SOURCE PASSAGE =>
━━━━━━━━━━━━━━━━━━━━

Amazon OpenSearch Service: Architecture Patterns and Cost Optimization

Data & Analytics Palaniappan P 15 min read

Quick summary: Amazon OpenSearch Service powers search, log analytics, and time-series workloads on AWS. Here are the architecture patterns and cost levers that matter most in production.

Key Takeaways

  • Amazon OpenSearch Service powers search, log analytics, and time-series workloads on AWS
  • Amazon OpenSearch Service powers search, log analytics, and time-series workloads on AWS
Amazon OpenSearch Service: Architecture Patterns and Cost Optimization
Table of Contents

Amazon OpenSearch Service is the AWS-managed search and analytics platform used for full-text search, log analytics, security event correlation, time-series metrics, and observability workloads. It is one of the more architecturally complex services in the AWS data portfolio — the same domain can run hot SSD storage for real-time queries, warm S3-backed storage for older data, and cold archival storage for compliance retention, all behind a single endpoint.

Getting OpenSearch right in production means understanding the deployment model, shard design, storage tiers, and the ingestion patterns that feed data into your cluster. Getting it wrong means either a performance cliff when your hot tier fills up or a cost overrun from over-provisioned instances.

This guide covers the architecture decisions and cost levers that matter most.

OpenSearch Service vs OpenSearch Serverless — Choosing Your Deployment Model

Before designing an OpenSearch architecture, you need to choose between two fundamentally different deployment models.

Managed Domains (Amazon OpenSearch Service)

Managed domains give you a provisioned OpenSearch cluster with explicit control over:

  • Node instance types and counts (data, master, UltraWarm, coordinator nodes)
  • Shard count and replica count per index
  • Storage tier configuration (hot, UltraWarm, Cold Storage)
  • WLM and search/indexing resource allocation
  • Fine-Grained Access Control (FGAC) with document- and field-level security
  • Custom domain endpoint and HTTPS certificate

Current supported versions: OpenSearch 3.5 (latest), OpenSearch 2.x (up to 2.19), and Elasticsearch 7.10 for legacy domains. New workloads should target OpenSearch 3.5 — it brings significant improvements to neural search, hybrid query scoring (BM25 + k-NN combined), and ingestion throughput.

Managed domains are the right choice for:

  • Workloads where cost predictability matters (Reserved Instances available)
  • Large log analytics deployments with UltraWarm and Cold Storage requirements
  • HIPAA, PCI, or FedRAMP workloads requiring VPC isolation and FGAC
  • Workloads already tuned with specific shard configurations and index lifecycle policies

OpenSearch Serverless

OpenSearch Serverless removes the cluster layer entirely. You create a collection (a logical grouping of indices), define access policies, and AWS provisions and scales the underlying compute automatically.

Pricing: Per OCU (OpenSearch Compute Unit) per hour, charged separately for indexing and search. Storage is per GB-month. Minimum 2 OCUs each for indexing and search — 4 OCUs total minimum per production collection.

━━━━━━━━━━━━━━━━━━━━

DATASET CONTENT =>
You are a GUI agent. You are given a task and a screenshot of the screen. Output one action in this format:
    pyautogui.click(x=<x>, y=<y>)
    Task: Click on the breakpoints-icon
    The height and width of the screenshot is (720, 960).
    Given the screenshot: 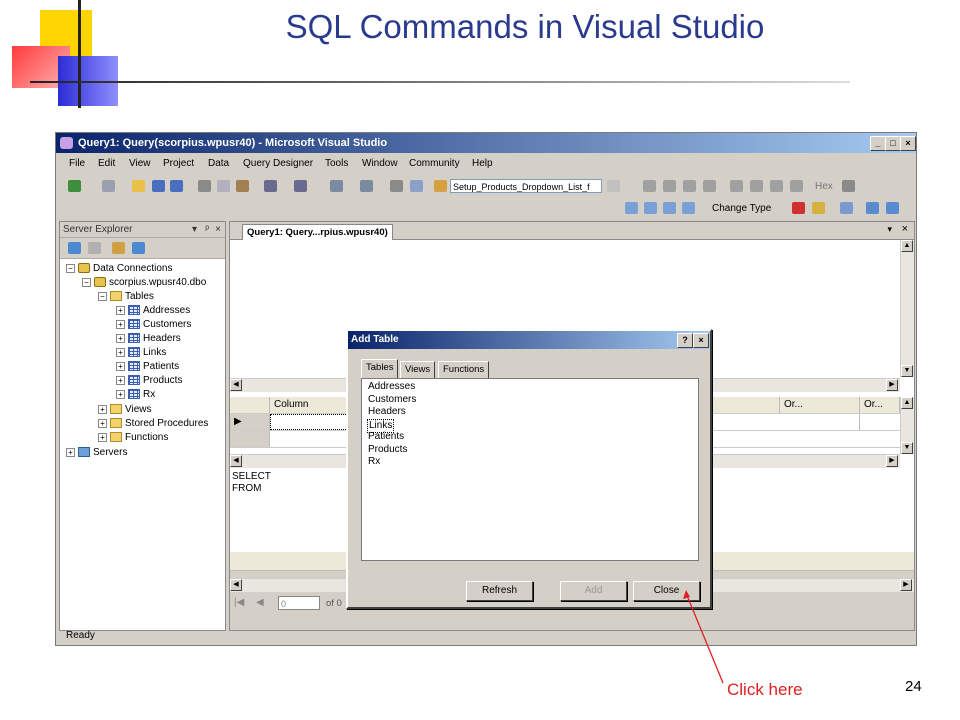 What is the action you would take?
    pyautogui.click(x=848, y=186)
    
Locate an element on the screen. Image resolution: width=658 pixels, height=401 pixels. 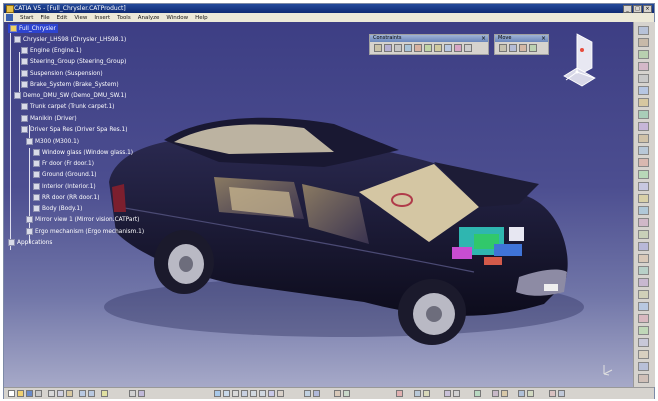
tree-item-trunk-carpet: Trunk carpet (Trunk carpet.1) is located at coordinates (68, 106).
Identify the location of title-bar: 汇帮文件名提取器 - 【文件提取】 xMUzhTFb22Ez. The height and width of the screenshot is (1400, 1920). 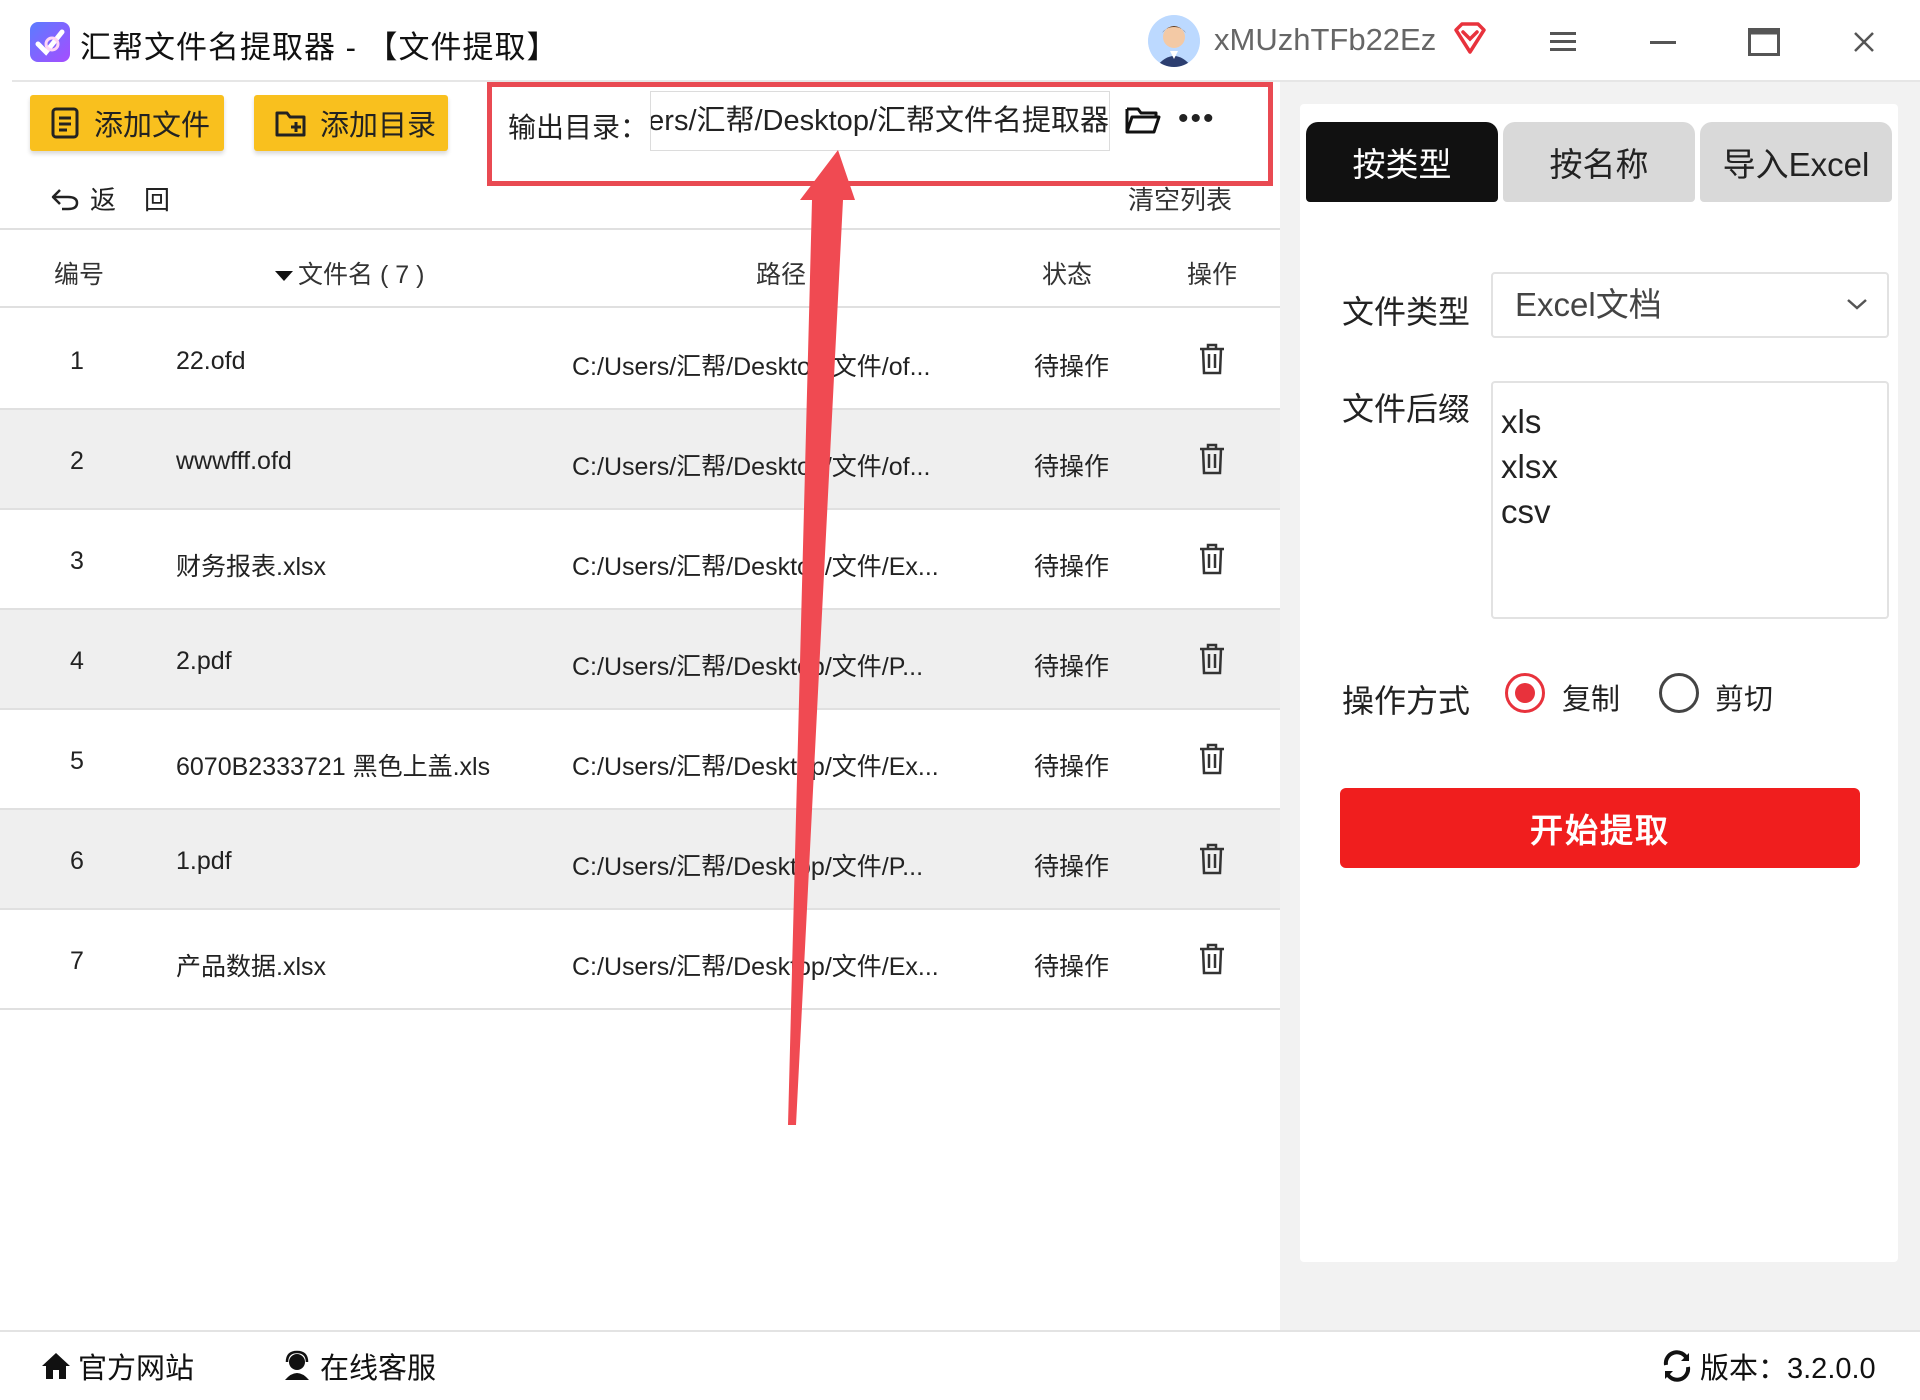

━━━━━━━━━━━━━━━━━━━━

COMPLETE THE FOLLOWING =>
1. In the OpenSearch article, rewrite the paragraph beginning "Amazon OpenSearch Service is the AWS-managed search" as a short bulleted list that keeps its main facts.
2. Continue the OpenSearch article from the point where it stops.

ANSWERS TO THIS EXERCISE =>
1.
- Amazon OpenSearch Service is the AWS-managed search and analytics platform.
- It handles full-text search, log analytics, security event correlation, time-series metrics, and observability workloads.
- It is one of the more architecturally complex services in the AWS data portfolio.
- A single domain can run three storage tiers behind one endpoint:
  - hot SSD storage for real-time queries
  - warm S3-backed storage for older data
  - cold archival storage for compliance retention

2.
Collection types:

  • Search: Optimized for low-latency, user-facing search queries. Supports full-text and vector search.
  • Time series: Optimized for high-volume, sequential ingestion (logs, metrics, traces). Expanded in February 2025 to support 100TB+ time-series workloads per collection.
  • Vector search: Dedicated for k-NN and approximate nearest-neighbor workloads (semantic search, RAG pipelines).

Serverless is the right choice for:

  • Unpredictable or bursty workloads where cluster sizing is difficult
  • Developer and test environments where simplicity matters more than cost optimization
  • New search applications without an established traffic baseline
  • Time-series workloads at very large scale (100TB+) where Serverless time-series collections now excel
  • Vector search for AI/ML applications (RAG, semantic search)

What Serverless does not support (as of early 2026):

  • UltraWarm and Cold Storage tiers (no tiered storage — all data is in Serverless-managed storage)
  • Custom domain endpoints
  • Some fine-grained FGAC features available in managed domains
  • SQL querying via PPL (Piped Processing Language) has limited support

For teams with significant data engineering investment in OpenSearch — ISM policies, UltraWarm migration, shard-level tuning — managed domains remain the stronger choice.

Primary Use Cases

Understanding which use case you are building for shapes every downstream architecture decision.

E-commerce product search, document search, enterprise search. Workloads that require BM25 relevance ranking, field boosting, fuzzy matching, autocomplete (edge n-grams), and faceted filtering. OpenSearch 3.5 adds improved hybrid search scoring — combining BM25 (keyword relevance) with k-NN (vector similarity) in a single query for semantic-aware product search.

Index design for search: fewer, larger shards; aggressive use of index templates; analyzer configuration per field; replica shards for read scaling.

Log Analytics

Application logs, access logs, VPC flow logs, CloudTrail. High-ingest, time-series data. The dominant OpenSearch use case on AWS. Logs flow from producers (Lambda, ECS, EC2) through Amazon Data Firehose or OpenSearch Ingestion into time-based indices. OpenSearch Dashboards provides visualization. ISM policies manage the index lifecycle.

Time-Series Analytics

IoT sensor data, infrastructure metrics, application performance metrics. Similar patterns to log analytics but often with higher ingest rates and stricter timestamp ordering requirements. Time-series collections in OpenSearch Serverless are purpose-built for this workload at scale.

Security Analytics (SIEM)

CloudTrail, GuardDuty findings, VPC flow logs, application audit events centralized in OpenSearch for threat detection, correlation, and investigation. OpenSearch’s Security Analytics plugin provides out-of-the-box detection rules (Sigma rule format), correlation engine, and threat intelligence feeds.

Observability (Traces and Spans)

Distributed trace data from OpenTelemetry or AWS X-Ray, stored in OpenSearch for analysis. OpenSearch’s Trace Analytics plugin provides waterfall views, service maps, and latency percentile analysis. This integrates with OpenSearch Ingestion (Data Prepper pipelines) for OTel-native ingestion.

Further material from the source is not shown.